I want to conclude at the beginning. This year British theatre celebrates the 40th anniversary of the abolition of theatre censorship, instituted in 1727, under which, at the pleasure of an office of her majesty's household, British playwrights were forbidden to show two men in bed together, mention venereal disease, criticise the Royal Family, insult friendly foreign powers, or represent God. For 20 years after that, we could believe that the battle for free speech had been won, that any further prosecutions (say, of the Schoolkids OZ or Gay News) were merely the death rattle of a discredite dogma, and that – finally – acceptable infringments of free speech had been narrowed down to Oliver Wendell Holmes' proverbial 1919 proscription against "shouting fire in a crowded theatre and causing a panic". Today, fears about the influence of sexual and violent images, the commodification of all forms of culture, a growing concern for the victims or crime and the emergent movement against criticism of religion are among many factors which have widened the net. Now, Holmes' proscription is no longer just a matter of preventing a stampede: today, shouting fire can be censured for  distressing the relatives of people killed in other fires, infringing the rights of the firemen, offending religions for whom fire is a sacred object, and glorifying, condoning or encouraging arson. All of which possibilities arise out of the idea that, fundamentally, deep down, to shout "fire" is to start one.

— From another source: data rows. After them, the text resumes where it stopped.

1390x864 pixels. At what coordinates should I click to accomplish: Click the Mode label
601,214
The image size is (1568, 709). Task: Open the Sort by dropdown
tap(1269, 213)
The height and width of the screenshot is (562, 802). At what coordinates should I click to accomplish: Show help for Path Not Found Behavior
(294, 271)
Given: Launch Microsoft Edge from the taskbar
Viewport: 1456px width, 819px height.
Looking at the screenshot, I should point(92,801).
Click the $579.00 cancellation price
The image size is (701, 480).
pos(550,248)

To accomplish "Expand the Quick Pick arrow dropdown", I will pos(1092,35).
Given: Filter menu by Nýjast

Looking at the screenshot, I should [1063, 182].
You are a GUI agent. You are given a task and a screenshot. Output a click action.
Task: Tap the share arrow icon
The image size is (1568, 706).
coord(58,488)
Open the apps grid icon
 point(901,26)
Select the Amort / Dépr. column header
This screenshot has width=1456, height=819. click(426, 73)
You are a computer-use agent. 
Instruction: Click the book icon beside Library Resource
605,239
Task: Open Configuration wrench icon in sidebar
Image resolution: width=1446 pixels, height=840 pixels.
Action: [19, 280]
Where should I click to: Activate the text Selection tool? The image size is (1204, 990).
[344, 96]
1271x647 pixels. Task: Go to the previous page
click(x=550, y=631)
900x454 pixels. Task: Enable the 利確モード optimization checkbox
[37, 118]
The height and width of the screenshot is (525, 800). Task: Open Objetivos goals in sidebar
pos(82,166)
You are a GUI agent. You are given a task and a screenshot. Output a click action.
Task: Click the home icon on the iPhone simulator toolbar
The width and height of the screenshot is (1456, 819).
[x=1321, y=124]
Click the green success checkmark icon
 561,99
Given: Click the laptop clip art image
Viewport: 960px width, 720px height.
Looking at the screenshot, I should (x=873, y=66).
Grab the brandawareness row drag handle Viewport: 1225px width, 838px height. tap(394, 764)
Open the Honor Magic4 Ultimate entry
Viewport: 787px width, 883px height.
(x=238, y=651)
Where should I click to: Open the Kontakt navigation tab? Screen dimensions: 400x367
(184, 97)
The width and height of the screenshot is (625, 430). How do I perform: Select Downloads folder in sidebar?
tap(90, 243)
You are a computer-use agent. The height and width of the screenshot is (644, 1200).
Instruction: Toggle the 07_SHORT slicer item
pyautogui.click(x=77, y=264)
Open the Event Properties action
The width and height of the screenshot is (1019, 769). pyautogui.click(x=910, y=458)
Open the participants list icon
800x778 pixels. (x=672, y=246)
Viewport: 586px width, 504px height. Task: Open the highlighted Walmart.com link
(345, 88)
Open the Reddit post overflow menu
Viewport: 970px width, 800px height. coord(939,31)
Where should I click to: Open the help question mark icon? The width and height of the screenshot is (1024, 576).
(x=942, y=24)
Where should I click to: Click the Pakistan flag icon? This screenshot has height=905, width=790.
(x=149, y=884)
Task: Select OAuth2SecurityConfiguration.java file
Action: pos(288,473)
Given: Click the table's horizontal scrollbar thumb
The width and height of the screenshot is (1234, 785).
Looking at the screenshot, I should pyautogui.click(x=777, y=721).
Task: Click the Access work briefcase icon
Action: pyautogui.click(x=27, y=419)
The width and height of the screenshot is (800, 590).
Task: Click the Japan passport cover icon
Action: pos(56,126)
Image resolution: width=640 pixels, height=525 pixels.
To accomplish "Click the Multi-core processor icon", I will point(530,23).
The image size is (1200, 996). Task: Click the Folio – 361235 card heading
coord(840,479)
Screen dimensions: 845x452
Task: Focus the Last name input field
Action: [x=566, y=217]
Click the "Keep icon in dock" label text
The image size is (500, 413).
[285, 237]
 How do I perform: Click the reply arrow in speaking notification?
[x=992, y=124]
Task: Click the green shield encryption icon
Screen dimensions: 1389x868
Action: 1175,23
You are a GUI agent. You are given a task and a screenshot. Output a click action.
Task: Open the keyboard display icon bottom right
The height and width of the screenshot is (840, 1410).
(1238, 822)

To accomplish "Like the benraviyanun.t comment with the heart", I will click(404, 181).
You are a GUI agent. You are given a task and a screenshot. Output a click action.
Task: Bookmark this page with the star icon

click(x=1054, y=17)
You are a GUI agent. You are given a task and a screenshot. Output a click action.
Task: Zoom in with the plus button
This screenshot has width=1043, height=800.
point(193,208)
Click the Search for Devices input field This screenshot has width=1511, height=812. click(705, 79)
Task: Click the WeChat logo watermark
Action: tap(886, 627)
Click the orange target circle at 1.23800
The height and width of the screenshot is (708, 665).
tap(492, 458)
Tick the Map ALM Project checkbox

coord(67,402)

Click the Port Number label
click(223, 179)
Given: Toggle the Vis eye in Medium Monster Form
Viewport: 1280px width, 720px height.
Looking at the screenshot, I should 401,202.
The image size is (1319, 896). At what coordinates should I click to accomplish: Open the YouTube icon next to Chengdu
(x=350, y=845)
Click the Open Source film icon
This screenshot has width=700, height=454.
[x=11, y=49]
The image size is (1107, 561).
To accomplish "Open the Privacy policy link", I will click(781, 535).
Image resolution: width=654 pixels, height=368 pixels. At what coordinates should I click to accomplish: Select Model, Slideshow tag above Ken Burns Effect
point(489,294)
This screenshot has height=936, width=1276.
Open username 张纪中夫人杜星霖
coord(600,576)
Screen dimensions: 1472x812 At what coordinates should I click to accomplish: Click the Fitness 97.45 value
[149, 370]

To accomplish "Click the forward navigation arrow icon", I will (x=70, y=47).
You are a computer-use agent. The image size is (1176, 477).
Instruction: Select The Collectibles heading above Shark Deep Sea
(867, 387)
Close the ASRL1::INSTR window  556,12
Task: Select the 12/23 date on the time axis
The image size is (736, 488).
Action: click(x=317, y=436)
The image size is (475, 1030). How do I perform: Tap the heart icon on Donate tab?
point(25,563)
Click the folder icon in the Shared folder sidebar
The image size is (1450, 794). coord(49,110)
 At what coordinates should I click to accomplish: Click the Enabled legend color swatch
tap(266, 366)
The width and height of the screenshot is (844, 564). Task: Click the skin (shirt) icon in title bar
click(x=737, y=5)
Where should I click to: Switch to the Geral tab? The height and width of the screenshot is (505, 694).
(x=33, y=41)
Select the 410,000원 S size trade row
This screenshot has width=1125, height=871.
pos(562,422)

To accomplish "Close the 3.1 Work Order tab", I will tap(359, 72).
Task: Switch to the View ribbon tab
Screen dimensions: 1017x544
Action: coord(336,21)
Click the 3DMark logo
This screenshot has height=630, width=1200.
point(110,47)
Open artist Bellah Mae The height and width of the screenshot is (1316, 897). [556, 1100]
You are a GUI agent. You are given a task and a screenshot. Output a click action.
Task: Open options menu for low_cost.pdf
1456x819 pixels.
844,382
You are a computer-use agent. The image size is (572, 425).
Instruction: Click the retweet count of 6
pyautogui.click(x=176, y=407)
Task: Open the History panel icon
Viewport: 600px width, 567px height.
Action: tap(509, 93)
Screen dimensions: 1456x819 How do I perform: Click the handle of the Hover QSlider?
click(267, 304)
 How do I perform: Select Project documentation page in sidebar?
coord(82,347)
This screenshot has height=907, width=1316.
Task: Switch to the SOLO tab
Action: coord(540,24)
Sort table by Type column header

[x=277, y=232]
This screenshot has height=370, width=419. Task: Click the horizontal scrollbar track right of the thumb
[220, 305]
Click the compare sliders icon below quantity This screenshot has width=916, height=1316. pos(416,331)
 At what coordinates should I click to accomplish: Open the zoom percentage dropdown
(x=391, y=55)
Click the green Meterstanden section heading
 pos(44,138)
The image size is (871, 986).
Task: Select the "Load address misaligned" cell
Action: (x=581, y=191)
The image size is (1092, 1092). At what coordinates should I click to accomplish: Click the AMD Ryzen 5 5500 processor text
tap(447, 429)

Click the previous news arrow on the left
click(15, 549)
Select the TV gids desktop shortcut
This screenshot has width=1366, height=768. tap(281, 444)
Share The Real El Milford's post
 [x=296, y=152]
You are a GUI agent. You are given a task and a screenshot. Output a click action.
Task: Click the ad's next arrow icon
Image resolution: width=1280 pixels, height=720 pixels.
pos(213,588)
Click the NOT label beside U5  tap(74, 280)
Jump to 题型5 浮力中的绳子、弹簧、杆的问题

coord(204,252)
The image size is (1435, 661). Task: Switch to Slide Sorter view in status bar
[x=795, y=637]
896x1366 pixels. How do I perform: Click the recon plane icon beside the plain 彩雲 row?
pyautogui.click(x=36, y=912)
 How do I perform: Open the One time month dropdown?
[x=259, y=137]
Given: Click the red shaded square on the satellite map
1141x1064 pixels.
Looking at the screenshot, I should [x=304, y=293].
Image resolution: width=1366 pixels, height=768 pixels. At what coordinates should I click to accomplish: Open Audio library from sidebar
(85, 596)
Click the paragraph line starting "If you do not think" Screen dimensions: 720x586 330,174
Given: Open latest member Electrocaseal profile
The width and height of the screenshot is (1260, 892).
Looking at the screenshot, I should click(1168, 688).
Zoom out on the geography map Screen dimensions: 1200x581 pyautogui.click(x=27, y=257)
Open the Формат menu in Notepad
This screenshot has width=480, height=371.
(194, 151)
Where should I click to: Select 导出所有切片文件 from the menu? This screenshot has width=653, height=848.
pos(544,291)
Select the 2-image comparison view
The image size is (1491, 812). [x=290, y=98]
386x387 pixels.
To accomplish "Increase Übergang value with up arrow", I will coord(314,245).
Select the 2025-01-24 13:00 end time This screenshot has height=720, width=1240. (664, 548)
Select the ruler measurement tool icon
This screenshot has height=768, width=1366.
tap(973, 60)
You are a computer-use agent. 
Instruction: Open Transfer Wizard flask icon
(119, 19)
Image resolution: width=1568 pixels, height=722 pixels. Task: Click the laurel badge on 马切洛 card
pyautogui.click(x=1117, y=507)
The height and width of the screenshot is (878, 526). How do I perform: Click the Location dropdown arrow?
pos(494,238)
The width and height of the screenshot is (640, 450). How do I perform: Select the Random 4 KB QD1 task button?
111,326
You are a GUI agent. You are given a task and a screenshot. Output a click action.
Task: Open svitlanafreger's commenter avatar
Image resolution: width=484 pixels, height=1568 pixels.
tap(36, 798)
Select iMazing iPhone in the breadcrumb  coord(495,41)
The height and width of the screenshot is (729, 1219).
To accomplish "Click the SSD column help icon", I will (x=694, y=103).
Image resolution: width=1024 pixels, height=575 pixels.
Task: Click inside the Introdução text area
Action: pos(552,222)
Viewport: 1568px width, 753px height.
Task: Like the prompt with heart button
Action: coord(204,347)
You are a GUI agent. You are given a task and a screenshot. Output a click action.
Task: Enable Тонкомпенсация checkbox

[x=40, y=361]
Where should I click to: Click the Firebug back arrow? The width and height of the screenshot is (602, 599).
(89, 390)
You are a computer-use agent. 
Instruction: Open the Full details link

As Carmelita Celi reminded us yesterday, theatre is by its nature extreme. By enabling us to imagine what it is like to see the world through other eyes (including through the eyes of the violent and the murderous), artistic representation develops capacities without which we cannot live together in societies at all. Defence of free speech is not primarily a matter of the rights of the speaker, but the rights of the listener. In that sense, we all have the right not only to outrage and to terrify, but to be outraged and terrified. After all, what happens at the beginning of Henry the Fifth? A man shouts "fire" in a crowded theatre.